[The problem]
Scan the entries for lines with the word "agent" and copy those lines.

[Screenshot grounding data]
========

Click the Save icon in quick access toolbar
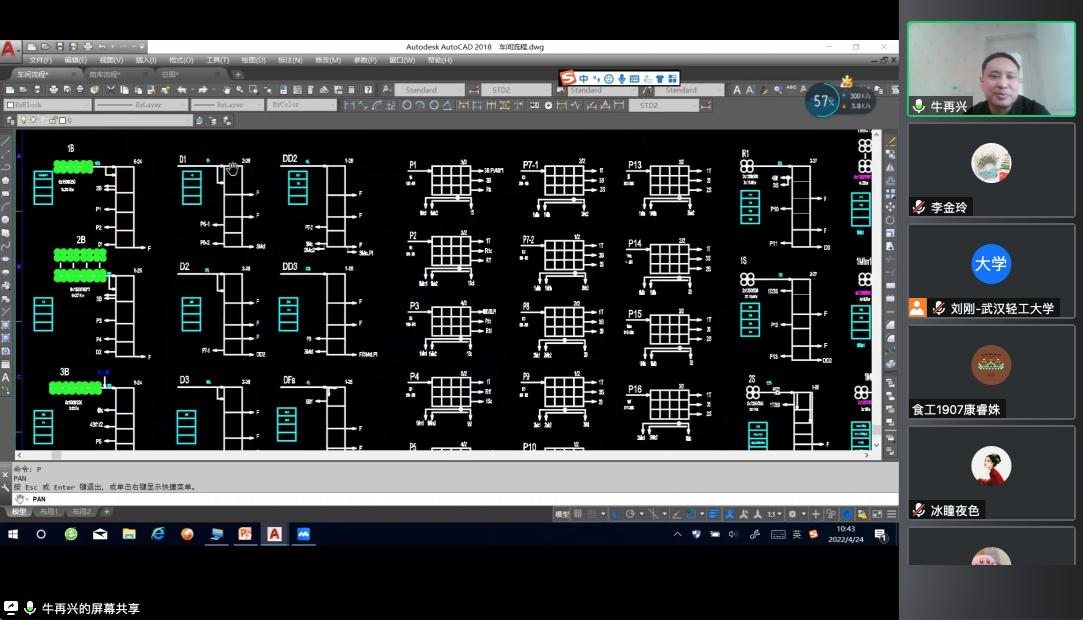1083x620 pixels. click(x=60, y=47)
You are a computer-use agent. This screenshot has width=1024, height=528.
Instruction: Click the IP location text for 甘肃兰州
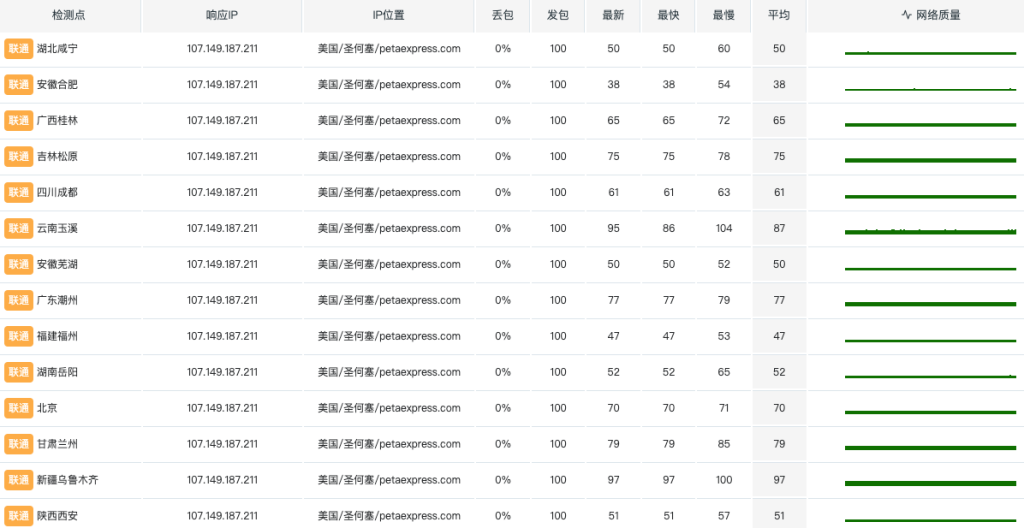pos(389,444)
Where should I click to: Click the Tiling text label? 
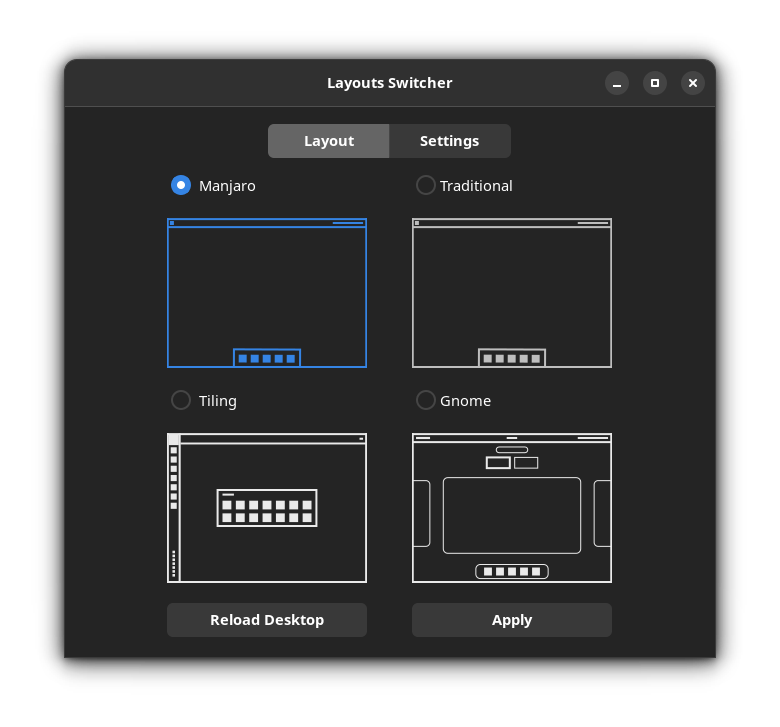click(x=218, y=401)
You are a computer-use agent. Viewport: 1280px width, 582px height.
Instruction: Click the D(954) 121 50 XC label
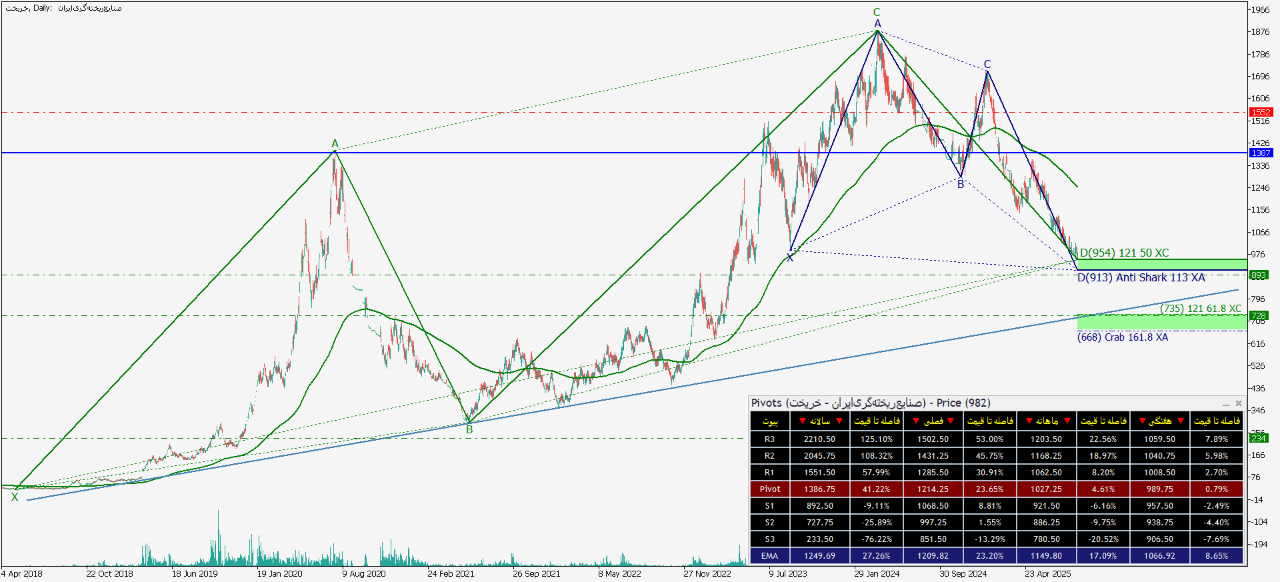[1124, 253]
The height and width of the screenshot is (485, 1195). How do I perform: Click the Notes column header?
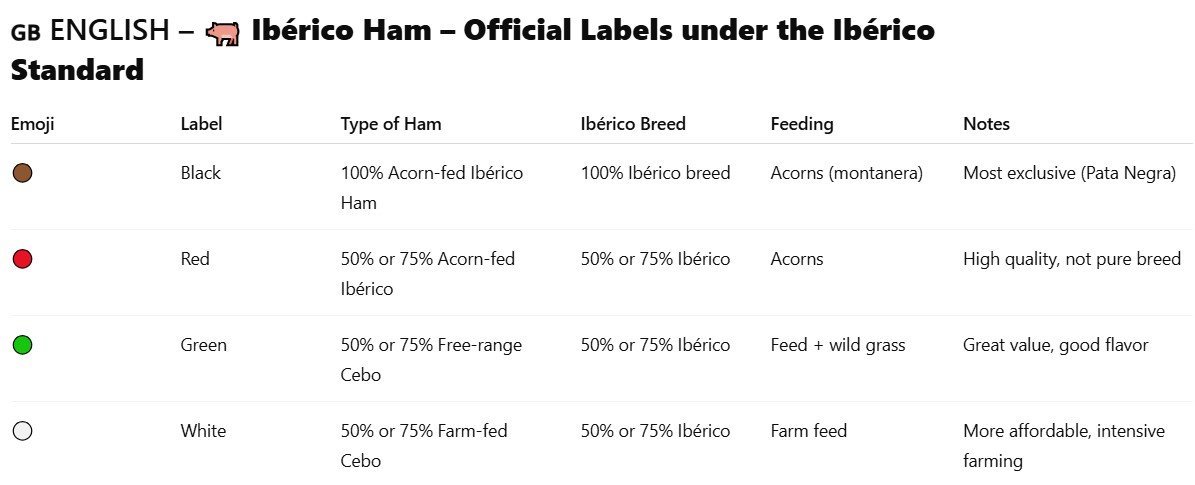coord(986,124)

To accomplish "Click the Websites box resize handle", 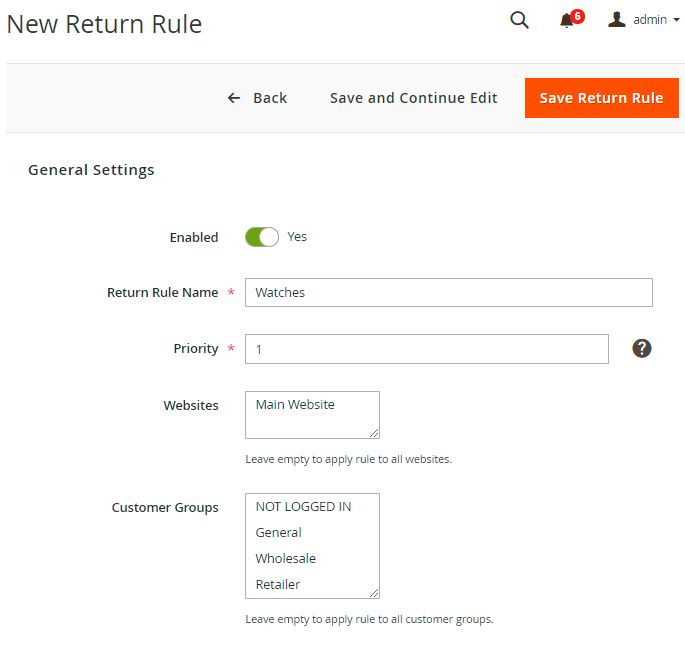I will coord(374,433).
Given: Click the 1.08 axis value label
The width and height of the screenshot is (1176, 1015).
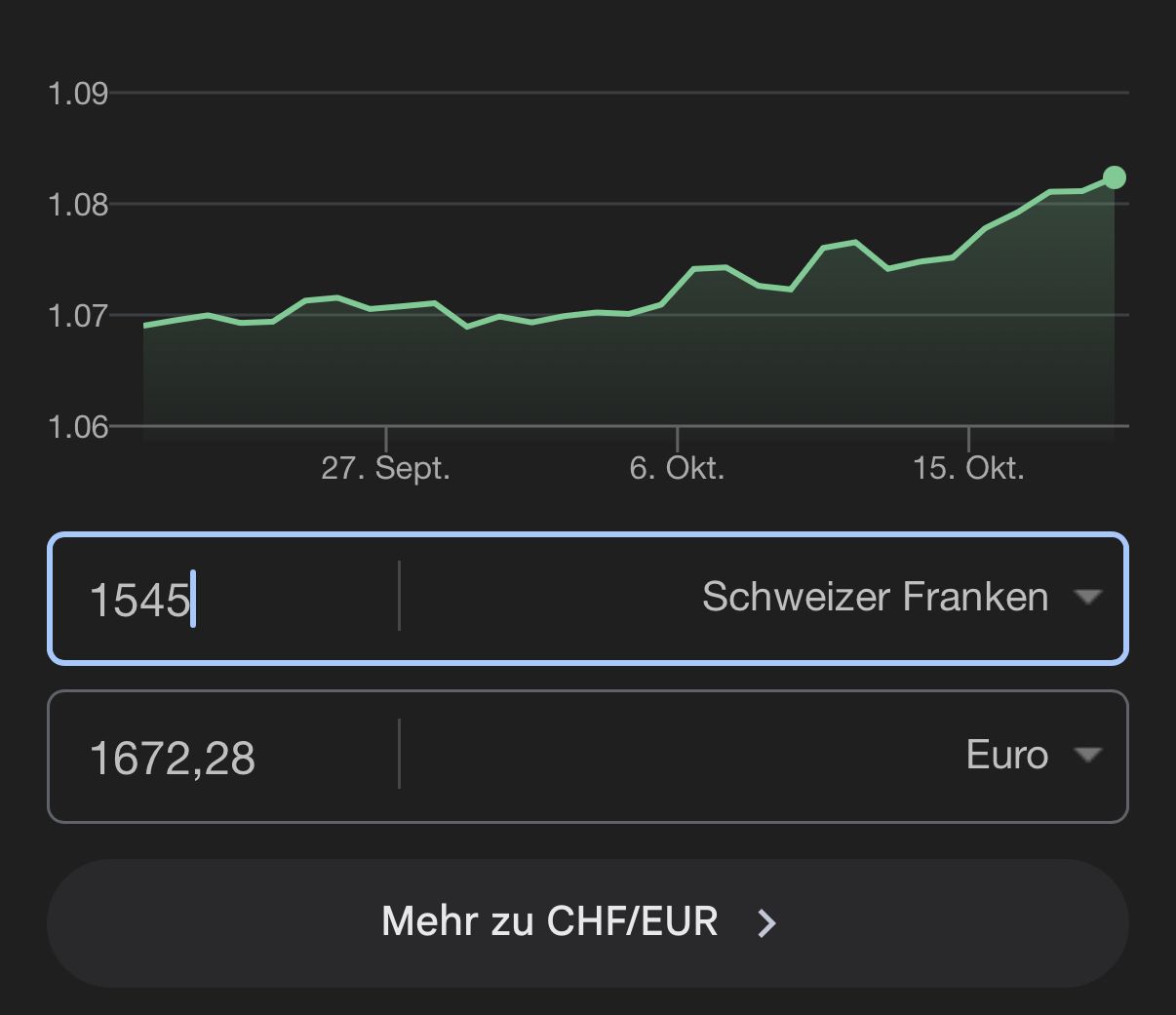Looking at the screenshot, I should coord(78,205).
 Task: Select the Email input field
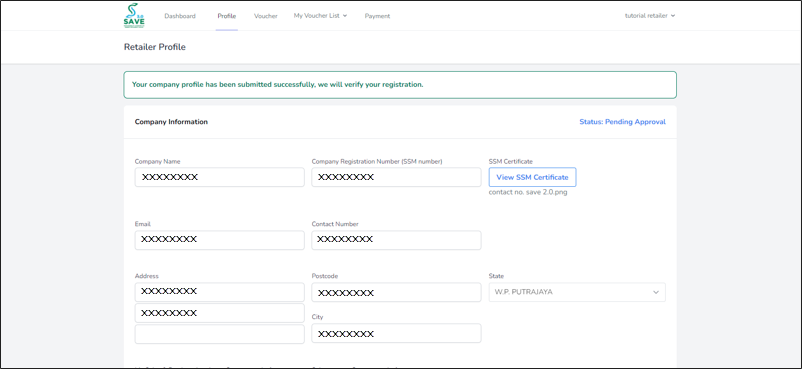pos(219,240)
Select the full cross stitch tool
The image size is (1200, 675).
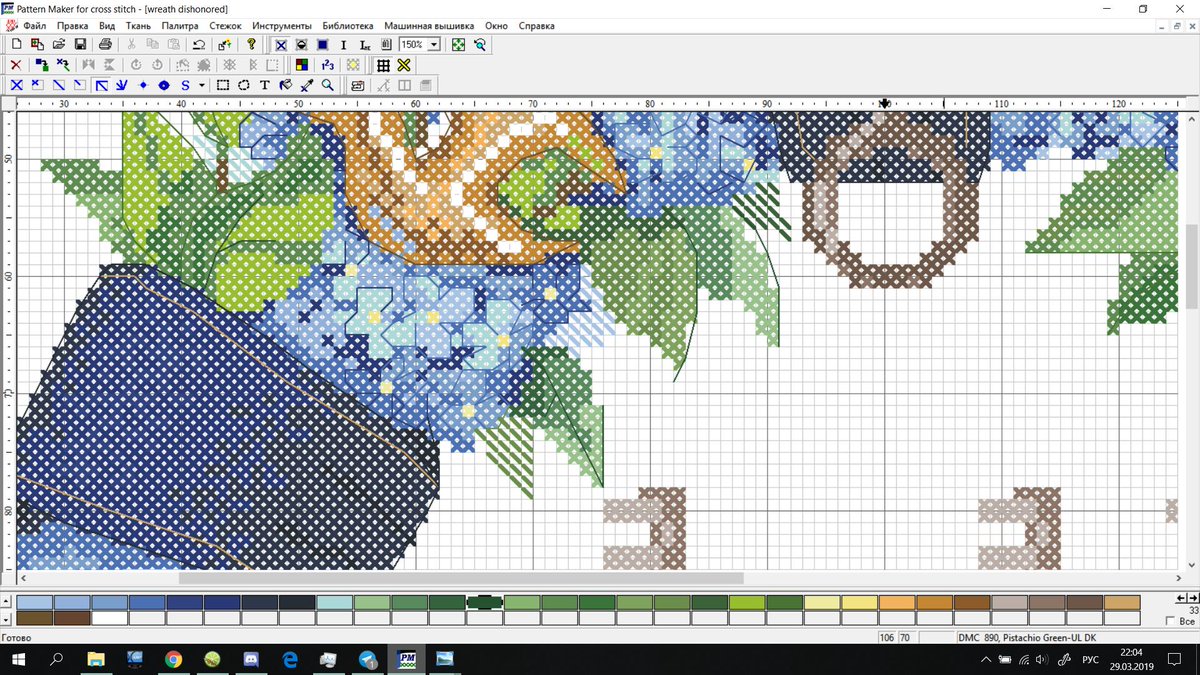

========

[Task result]
You are a computer-use agent. This screenshot has width=1024, height=528.
You are a computer-use agent. Viewport: 1280px width, 582px height.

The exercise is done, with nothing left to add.